Copy out every line of the entries below word for word, without changing or leaving out anything.
------------------------------
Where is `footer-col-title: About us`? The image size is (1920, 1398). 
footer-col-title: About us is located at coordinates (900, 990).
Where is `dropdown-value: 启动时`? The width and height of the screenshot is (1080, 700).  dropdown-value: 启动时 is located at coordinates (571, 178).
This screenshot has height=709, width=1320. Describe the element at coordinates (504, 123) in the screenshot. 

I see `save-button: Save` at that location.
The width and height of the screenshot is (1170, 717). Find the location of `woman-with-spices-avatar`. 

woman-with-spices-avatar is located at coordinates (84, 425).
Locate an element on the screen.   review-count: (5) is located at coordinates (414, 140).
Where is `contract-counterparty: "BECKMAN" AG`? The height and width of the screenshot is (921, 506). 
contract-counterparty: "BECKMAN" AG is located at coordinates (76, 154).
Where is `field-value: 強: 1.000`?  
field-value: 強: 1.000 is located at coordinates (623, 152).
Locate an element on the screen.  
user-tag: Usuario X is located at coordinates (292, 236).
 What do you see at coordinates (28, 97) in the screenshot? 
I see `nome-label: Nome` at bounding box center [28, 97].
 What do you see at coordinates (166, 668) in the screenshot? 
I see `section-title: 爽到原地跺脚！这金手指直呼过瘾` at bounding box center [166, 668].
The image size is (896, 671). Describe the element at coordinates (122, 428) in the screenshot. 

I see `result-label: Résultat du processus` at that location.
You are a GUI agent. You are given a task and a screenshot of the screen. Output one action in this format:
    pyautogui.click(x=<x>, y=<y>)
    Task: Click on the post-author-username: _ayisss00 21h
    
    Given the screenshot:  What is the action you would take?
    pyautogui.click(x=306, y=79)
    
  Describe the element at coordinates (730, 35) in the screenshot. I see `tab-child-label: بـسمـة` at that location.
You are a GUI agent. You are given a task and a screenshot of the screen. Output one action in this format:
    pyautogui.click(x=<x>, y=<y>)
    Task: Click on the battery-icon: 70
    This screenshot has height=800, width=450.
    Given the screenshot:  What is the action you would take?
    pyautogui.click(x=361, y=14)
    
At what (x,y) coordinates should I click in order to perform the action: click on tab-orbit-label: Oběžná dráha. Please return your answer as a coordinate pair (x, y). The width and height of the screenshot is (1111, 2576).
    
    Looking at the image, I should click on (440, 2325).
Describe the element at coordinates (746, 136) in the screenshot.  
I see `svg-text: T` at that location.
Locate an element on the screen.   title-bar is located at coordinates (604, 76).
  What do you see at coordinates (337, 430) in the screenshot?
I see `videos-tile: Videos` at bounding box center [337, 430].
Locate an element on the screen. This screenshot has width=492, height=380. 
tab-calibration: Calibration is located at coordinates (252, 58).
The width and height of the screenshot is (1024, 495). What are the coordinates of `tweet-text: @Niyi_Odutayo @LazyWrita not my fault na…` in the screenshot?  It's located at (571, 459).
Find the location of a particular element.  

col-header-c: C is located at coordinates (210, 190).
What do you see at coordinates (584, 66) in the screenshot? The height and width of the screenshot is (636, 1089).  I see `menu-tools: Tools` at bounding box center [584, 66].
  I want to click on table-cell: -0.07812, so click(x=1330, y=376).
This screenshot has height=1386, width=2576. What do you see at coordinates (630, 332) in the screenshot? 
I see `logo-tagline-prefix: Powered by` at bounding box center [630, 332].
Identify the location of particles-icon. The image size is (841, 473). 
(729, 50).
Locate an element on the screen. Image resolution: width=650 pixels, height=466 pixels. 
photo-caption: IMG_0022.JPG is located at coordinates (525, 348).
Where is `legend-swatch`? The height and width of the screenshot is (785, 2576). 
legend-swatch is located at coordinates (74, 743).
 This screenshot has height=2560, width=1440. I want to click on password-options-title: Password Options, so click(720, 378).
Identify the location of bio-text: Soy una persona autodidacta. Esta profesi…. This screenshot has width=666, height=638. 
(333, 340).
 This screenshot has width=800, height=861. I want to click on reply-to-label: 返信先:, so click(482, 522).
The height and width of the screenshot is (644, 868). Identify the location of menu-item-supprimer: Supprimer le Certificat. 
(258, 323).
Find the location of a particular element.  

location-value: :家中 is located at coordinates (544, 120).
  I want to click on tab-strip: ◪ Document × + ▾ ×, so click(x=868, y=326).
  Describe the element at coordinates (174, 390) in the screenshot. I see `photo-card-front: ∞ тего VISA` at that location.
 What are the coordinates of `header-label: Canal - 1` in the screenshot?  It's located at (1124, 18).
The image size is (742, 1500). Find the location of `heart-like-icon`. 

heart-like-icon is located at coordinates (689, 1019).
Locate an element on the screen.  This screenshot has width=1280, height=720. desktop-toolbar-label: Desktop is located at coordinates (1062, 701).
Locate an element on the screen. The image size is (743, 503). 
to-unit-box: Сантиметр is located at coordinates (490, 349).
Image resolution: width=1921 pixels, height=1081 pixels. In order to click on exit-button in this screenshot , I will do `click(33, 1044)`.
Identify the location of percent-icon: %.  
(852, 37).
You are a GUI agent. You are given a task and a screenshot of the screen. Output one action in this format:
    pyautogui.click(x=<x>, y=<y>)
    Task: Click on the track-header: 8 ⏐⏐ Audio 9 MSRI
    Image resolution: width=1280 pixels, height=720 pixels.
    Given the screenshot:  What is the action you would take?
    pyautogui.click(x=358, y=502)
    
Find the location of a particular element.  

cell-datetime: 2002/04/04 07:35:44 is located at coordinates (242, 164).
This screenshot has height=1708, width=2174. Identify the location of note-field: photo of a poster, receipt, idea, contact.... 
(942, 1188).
------------------------------
(Solution to this exercise):
Where is `footer-col-title: About us`? The image size is (1920, 1398). 
footer-col-title: About us is located at coordinates (900, 990).
Where is `dropdown-value: 启动时`? The width and height of the screenshot is (1080, 700).  dropdown-value: 启动时 is located at coordinates (571, 178).
This screenshot has height=709, width=1320. Describe the element at coordinates (504, 123) in the screenshot. 

I see `save-button: Save` at that location.
The width and height of the screenshot is (1170, 717). Find the location of `woman-with-spices-avatar`. 

woman-with-spices-avatar is located at coordinates (84, 425).
Locate an element on the screen.   review-count: (5) is located at coordinates (414, 140).
Where is `contract-counterparty: "BECKMAN" AG`? The height and width of the screenshot is (921, 506). 
contract-counterparty: "BECKMAN" AG is located at coordinates (76, 154).
Where is `field-value: 強: 1.000`?  
field-value: 強: 1.000 is located at coordinates (623, 152).
Locate an element on the screen.  
user-tag: Usuario X is located at coordinates (292, 236).
 What do you see at coordinates (28, 97) in the screenshot? 
I see `nome-label: Nome` at bounding box center [28, 97].
 What do you see at coordinates (166, 668) in the screenshot? 
I see `section-title: 爽到原地跺脚！这金手指直呼过瘾` at bounding box center [166, 668].
The image size is (896, 671). Describe the element at coordinates (122, 428) in the screenshot. 

I see `result-label: Résultat du processus` at that location.
You are a GUI agent. You are given a task and a screenshot of the screen. Output one action in this format:
    pyautogui.click(x=<x>, y=<y>)
    Task: Click on the post-author-username: _ayisss00 21h
    
    Given the screenshot:  What is the action you would take?
    pyautogui.click(x=306, y=79)
    
  Describe the element at coordinates (730, 35) in the screenshot. I see `tab-child-label: بـسمـة` at that location.
You are a GUI agent. You are given a task and a screenshot of the screen. Output one action in this format:
    pyautogui.click(x=<x>, y=<y>)
    Task: Click on the battery-icon: 70
    This screenshot has height=800, width=450.
    Given the screenshot:  What is the action you would take?
    pyautogui.click(x=361, y=14)
    
At what (x,y) coordinates should I click in order to perform the action: click on tab-orbit-label: Oběžná dráha. Please return your answer as a coordinate pair (x, y). The width and height of the screenshot is (1111, 2576).
    
    Looking at the image, I should click on (440, 2325).
Describe the element at coordinates (746, 136) in the screenshot.  
I see `svg-text: T` at that location.
Locate an element on the screen.   title-bar is located at coordinates (604, 76).
  What do you see at coordinates (337, 430) in the screenshot?
I see `videos-tile: Videos` at bounding box center [337, 430].
Locate an element on the screen. This screenshot has width=492, height=380. 
tab-calibration: Calibration is located at coordinates (252, 58).
The width and height of the screenshot is (1024, 495). What are the coordinates of `tweet-text: @Niyi_Odutayo @LazyWrita not my fault na…` in the screenshot?  It's located at (571, 459).
Find the location of a particular element.  

col-header-c: C is located at coordinates (210, 190).
What do you see at coordinates (584, 66) in the screenshot? The height and width of the screenshot is (636, 1089).  I see `menu-tools: Tools` at bounding box center [584, 66].
  I want to click on table-cell: -0.07812, so click(x=1330, y=376).
This screenshot has height=1386, width=2576. What do you see at coordinates (630, 332) in the screenshot? 
I see `logo-tagline-prefix: Powered by` at bounding box center [630, 332].
Identify the location of particles-icon. The image size is (841, 473). 
(729, 50).
Locate an element on the screen. Image resolution: width=650 pixels, height=466 pixels. 
photo-caption: IMG_0022.JPG is located at coordinates (525, 348).
Where is `legend-swatch`? The height and width of the screenshot is (785, 2576). 
legend-swatch is located at coordinates (74, 743).
 This screenshot has height=2560, width=1440. I want to click on password-options-title: Password Options, so click(720, 378).
Identify the location of bio-text: Soy una persona autodidacta. Esta profesi…. This screenshot has width=666, height=638. 
(333, 340).
 This screenshot has width=800, height=861. I want to click on reply-to-label: 返信先:, so click(482, 522).
The height and width of the screenshot is (644, 868). Identify the location of menu-item-supprimer: Supprimer le Certificat. 
(258, 323).
Find the location of a particular element.  

location-value: :家中 is located at coordinates (544, 120).
  I want to click on tab-strip: ◪ Document × + ▾ ×, so click(x=868, y=326).
  Describe the element at coordinates (174, 390) in the screenshot. I see `photo-card-front: ∞ тего VISA` at that location.
 What are the coordinates of `header-label: Canal - 1` in the screenshot?  It's located at (1124, 18).
The image size is (742, 1500). Find the location of `heart-like-icon`. 

heart-like-icon is located at coordinates (689, 1019).
Locate an element on the screen.  This screenshot has width=1280, height=720. desktop-toolbar-label: Desktop is located at coordinates (1062, 701).
Locate an element on the screen. The image size is (743, 503). 
to-unit-box: Сантиметр is located at coordinates (490, 349).
Image resolution: width=1921 pixels, height=1081 pixels. In order to click on exit-button in this screenshot , I will do `click(33, 1044)`.
Identify the location of percent-icon: %.  
(852, 37).
You are a GUI agent. You are given a task and a screenshot of the screen. Output one action in this format:
    pyautogui.click(x=<x>, y=<y>)
    Task: Click on the track-header: 8 ⏐⏐ Audio 9 MSRI
    Image resolution: width=1280 pixels, height=720 pixels.
    Given the screenshot:  What is the action you would take?
    pyautogui.click(x=358, y=502)
    
Find the location of a particular element.  

cell-datetime: 2002/04/04 07:35:44 is located at coordinates (242, 164).
This screenshot has height=1708, width=2174. Identify the location of note-field: photo of a poster, receipt, idea, contact.... 
(942, 1188).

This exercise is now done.